Proposal: A card in the hand is worth two in the deck
Fewer than a quorum not voting AGAINST. Failed 1 vote to 8 by Kevan.
Adminned at 21 Mar 2021 15:19:29 UTC
Change the first paragraph of Impending Rules to read as follows:
At any point, the Dealer may start a Game between any two Players whose Readiness is “Yes” by performing the following atomic action:
* Post a blog entry to that effect, with that entry being known as the Game’s “Table”
* Set each of those players’ Readiness to “No”
* Name a random one of those Players as the Starting Player
* Generate a standard deck of Giolitti cards as described in the rule The Deck
* Shuffle the deck
* Deal a Hand of 7 Cards for each player in the gameEach Player of the game is then privately informed of their Hand, by the Dealer. That Game is then considered to be Active, and remains Active until it Ends.
From Impending Rules, delete “A Player may not make a Play that names the same card more than once during a given Game.”

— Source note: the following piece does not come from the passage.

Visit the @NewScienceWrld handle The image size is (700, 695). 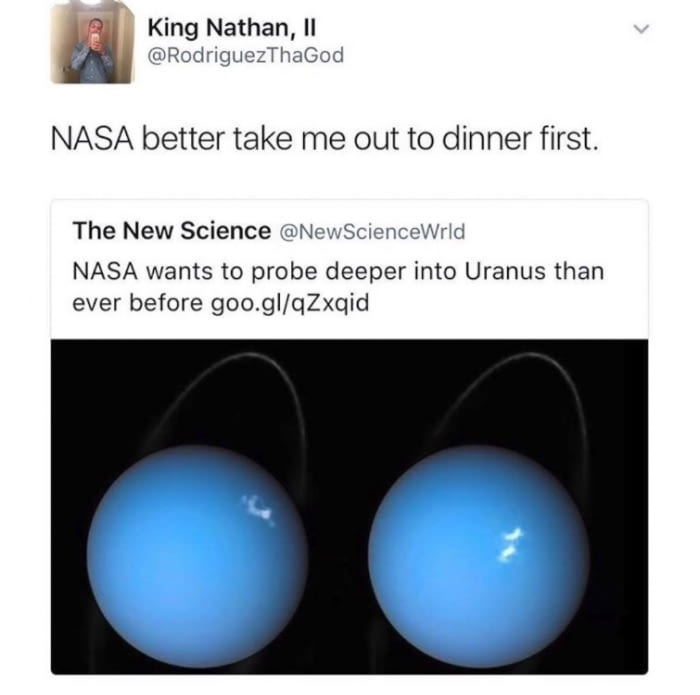372,232
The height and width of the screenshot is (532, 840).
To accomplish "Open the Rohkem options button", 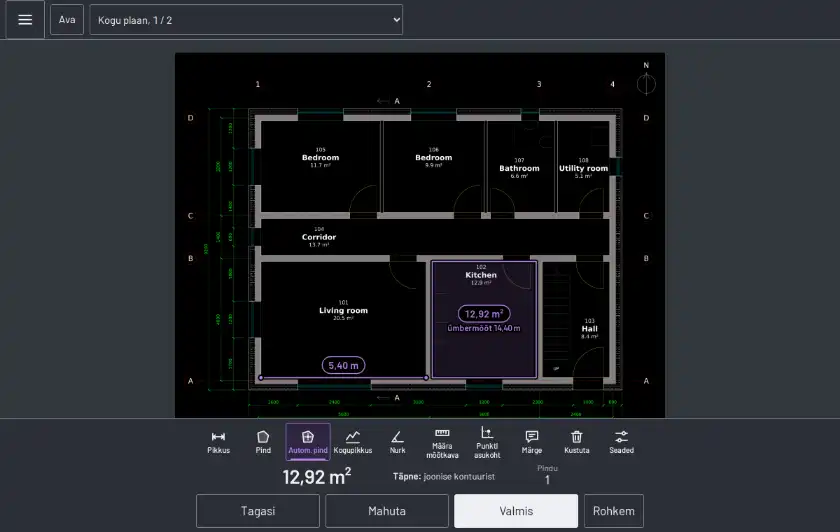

In Impending Rules, change “that named a card in a Play, that they did not begin that Game with” to “that named a card in a Play, that they did not have in their hand at the time”.
Change the effect of the Arlecchino mask to “In a given Game, Arlecchino may play one Card that they have already played in that game a second time. “
I’m uncomfy with us “generating” cards on the fly as we need them, as it’s going to get more complicated as the rules grow. It makes a lot more sense to generate a deck once and deal cards from that. Also, players should be able to play the same card more than once in a game as long as there is some mechanic for it to get back into their hand.
Kevan: he/him
The problem with saying “a comment to the Game’s Table that names exactly one Card in their hand” is that if someone accidentally says the 7 of Cups instead of the 8, that play becomes against the rules of BlogNomic. Meaning that they haven’t performed that play after all, and with both players oblivious.
Which most likely means that their opponent’s next move will also invalid (it isn’t really their turn) and the player’s subsequent move would become the next valid one. If we realise this at the end of the game, then the game becomes actually still ongoing, in a surprise order with probably different scoring, with two cards left to play.